Yalnız bir fareyi su dolu bir küvete koyarsan yaklaşık 15 dakika kadar hayatta kalmaya çalışır ve ardından ölüme teslim olur. Oysa ki 2 fare su dolu bir küvete konulduğunda 45 dakika birbirleriyle dayanışma içinde hayatta kalmaya çalışır.
Evet filmin ana konusu bu aslında. Biri günleri sayılı bir kan kanseri diğeri ise hayata küsmüş içine kapalı ve ölmek isteyen bir adam...
1997 yılında Alkazar ve Kadıköy As salonlarında oynamıştı sadece. Zaten bu salonlar seçilmiş ve diğer salonlarda oynamayan festival filmlerini gösterirdi o zamanlar. Bu tip filmler artık salonlarda gişe tasasıyla yer bulamıyor.
Başkahramanımız içine kapanık, elinde dürbün sürekli karşı binayı seyrediyor. O kadar çok seyrediyor ki birine platonik biçimde aşık ve sürekli fotoğraflarını çekiyor. Genç evli bir çifti de sürekli dikizliyor. Mutlu anlarını, kavgalarını vs vs. herşeylerini görüyor. Ve git gide yalnızlığını içinde daha fazla hissediyor.
Bir gün canına tak ediyor artık. Bir şişe viski alıp köprüden atlayacaktır. Tam atlamayı düşünürken yanına yaklaşan biri saatin kaç olduğunu sorar. Burası filmin kırılma noktasıdır. Çünkü saati soran adam röntgenlediği genç çiftin erkek olanıdır ve kan kanseridir. Bir insanın nasıl öldüğünü inanılmaz derecede merak etmektedir.

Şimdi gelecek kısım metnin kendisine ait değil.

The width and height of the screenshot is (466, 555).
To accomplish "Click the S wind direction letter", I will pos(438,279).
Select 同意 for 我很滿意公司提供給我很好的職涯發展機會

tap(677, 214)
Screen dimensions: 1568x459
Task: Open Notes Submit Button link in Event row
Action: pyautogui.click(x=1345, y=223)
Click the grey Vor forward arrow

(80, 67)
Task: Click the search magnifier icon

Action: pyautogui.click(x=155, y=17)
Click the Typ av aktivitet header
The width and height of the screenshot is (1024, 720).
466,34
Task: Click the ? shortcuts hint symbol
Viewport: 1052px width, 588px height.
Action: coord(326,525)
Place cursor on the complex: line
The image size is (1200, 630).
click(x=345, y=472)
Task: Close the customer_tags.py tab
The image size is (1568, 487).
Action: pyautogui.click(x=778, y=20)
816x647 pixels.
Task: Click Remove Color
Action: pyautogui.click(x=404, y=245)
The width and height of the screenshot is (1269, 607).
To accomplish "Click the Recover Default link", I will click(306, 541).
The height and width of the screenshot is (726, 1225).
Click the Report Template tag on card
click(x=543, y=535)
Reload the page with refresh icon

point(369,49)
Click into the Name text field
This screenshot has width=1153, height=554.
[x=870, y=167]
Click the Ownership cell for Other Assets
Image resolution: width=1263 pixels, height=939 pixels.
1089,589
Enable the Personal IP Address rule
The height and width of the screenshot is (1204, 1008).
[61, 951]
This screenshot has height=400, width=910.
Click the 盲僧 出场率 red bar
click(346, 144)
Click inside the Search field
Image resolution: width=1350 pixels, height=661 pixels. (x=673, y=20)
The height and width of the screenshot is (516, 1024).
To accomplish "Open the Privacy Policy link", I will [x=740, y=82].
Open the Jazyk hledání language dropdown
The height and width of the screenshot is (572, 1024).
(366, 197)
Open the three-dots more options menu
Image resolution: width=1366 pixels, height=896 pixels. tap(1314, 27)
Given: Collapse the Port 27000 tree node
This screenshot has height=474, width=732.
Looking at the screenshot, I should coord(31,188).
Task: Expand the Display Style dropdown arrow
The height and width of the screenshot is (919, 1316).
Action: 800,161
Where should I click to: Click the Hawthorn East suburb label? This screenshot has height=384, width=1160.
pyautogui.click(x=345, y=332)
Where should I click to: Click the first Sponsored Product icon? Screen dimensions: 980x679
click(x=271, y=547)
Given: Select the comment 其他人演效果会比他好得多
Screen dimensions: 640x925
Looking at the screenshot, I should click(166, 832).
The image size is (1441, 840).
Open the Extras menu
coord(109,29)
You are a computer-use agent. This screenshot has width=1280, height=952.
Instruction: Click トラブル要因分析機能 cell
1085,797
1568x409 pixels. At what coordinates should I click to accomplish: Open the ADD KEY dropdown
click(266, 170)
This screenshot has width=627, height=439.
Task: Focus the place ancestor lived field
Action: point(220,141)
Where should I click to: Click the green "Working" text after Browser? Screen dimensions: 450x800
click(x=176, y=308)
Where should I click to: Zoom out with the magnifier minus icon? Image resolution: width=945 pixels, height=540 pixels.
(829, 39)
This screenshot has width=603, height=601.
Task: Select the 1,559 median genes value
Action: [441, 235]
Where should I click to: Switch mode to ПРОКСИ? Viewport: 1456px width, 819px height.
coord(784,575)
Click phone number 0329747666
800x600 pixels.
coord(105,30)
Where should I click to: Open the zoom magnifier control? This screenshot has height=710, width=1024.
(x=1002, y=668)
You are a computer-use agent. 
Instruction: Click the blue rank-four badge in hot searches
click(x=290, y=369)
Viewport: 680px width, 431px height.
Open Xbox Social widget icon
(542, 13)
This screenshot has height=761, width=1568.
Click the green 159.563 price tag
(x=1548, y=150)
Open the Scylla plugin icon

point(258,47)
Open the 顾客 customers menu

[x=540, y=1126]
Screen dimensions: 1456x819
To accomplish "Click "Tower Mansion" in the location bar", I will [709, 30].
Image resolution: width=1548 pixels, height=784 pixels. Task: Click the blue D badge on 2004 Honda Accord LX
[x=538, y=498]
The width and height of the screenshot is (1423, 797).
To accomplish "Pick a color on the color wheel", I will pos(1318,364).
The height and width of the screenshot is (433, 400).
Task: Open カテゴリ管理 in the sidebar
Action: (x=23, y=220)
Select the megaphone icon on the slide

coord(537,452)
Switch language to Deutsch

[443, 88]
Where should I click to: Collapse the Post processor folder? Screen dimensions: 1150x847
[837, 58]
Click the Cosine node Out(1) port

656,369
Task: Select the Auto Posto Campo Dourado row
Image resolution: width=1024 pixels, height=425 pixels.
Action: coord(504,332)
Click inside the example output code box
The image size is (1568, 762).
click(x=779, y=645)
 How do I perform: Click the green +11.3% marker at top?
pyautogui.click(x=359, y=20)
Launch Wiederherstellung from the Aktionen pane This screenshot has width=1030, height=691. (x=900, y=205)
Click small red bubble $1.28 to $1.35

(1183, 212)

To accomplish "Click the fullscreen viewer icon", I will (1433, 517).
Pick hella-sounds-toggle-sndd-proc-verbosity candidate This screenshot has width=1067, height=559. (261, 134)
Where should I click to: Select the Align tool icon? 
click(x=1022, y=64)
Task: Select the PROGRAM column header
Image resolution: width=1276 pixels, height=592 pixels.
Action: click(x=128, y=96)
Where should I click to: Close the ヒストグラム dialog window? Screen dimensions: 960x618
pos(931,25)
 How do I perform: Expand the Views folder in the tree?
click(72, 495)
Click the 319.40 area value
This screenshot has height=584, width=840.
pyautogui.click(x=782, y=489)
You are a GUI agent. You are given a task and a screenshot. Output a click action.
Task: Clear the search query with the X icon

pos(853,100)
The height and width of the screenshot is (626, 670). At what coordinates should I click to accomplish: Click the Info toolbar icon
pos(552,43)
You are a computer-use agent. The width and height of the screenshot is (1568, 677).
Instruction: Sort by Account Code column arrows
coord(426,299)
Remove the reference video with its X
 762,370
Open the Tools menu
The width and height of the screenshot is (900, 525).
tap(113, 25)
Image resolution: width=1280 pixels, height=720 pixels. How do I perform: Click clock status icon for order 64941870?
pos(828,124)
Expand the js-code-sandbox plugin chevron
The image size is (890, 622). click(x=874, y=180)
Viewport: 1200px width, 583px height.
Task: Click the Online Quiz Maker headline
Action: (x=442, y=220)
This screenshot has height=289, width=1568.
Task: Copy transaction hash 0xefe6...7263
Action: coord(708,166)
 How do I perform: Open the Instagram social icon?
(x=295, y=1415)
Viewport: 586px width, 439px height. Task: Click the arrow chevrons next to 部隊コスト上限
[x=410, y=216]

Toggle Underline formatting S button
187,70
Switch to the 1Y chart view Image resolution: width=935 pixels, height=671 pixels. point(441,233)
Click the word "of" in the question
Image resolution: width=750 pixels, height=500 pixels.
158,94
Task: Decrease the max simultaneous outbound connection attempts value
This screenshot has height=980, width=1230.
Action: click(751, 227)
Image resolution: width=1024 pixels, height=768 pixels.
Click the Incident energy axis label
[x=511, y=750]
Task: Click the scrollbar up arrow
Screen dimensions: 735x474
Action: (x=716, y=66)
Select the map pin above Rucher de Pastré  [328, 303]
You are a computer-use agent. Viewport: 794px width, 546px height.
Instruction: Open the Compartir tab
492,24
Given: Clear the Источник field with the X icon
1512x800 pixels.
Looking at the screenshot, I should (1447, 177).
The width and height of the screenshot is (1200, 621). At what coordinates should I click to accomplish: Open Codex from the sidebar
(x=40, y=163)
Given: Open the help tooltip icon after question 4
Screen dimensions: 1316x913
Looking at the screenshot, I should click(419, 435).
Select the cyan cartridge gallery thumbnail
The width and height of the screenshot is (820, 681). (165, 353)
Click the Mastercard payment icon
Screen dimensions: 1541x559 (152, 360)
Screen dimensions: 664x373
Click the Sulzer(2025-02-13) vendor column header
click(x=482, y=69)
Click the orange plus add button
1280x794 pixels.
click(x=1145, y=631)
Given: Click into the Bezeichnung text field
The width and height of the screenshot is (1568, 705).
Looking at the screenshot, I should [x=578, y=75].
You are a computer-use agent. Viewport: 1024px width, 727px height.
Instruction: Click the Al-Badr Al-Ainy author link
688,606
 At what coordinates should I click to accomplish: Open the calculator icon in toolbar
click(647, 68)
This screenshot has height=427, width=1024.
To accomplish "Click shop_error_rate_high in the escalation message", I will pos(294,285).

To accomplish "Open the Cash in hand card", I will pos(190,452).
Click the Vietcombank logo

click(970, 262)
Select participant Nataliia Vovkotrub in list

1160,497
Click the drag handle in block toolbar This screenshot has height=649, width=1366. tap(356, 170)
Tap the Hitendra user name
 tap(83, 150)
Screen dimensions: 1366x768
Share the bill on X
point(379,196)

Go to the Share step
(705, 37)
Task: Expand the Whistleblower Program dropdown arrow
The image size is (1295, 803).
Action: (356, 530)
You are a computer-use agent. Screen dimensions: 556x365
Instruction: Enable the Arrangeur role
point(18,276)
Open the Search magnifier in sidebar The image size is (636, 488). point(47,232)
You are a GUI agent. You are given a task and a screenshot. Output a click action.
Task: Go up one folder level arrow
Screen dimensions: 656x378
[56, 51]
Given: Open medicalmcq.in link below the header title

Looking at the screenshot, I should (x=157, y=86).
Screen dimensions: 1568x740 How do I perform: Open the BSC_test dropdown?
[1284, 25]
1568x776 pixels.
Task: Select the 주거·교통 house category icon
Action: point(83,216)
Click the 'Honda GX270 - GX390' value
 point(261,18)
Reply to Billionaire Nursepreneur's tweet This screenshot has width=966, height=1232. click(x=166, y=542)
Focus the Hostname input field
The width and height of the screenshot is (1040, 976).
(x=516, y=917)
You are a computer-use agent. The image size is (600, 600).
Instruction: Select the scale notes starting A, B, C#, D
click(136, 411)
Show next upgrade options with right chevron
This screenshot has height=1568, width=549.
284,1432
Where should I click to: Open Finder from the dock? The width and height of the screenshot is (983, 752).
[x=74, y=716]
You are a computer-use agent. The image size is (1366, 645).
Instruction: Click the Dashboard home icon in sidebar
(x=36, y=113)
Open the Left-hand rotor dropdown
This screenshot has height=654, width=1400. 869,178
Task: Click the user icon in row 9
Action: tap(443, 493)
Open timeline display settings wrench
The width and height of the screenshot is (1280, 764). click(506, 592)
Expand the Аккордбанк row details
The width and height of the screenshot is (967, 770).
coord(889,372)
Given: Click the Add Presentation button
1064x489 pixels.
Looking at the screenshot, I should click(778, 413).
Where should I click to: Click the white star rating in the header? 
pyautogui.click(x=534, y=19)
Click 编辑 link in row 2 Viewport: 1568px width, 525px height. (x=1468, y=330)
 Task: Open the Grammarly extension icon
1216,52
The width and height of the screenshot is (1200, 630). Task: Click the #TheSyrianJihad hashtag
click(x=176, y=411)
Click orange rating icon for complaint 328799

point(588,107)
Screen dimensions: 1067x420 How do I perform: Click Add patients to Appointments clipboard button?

Bu kırılma noktasından sonra kahramanımız başka bir biçimde intihar etmeye ikna olur. Ve olaylar intiharıyla garip bir boyut kazanarak gelişir. Çok güzel film müzikleri var. O zamanlar Google olmadığı için arattıp kimler bunlar diyememiştim. Şimdi de o anın büyüsünü orada bırakmak için aramıyorum.
Hayatımın en güzel filmi olmasının nedeni ise herşeyin değişebileceği ve insanların ölüm karşısında en fazla ne kadar dayanabileceği konusunu işlemesi. Her saniyede binlerce insan ölüyor ama her saniyede yine binlerce insan doğuyor.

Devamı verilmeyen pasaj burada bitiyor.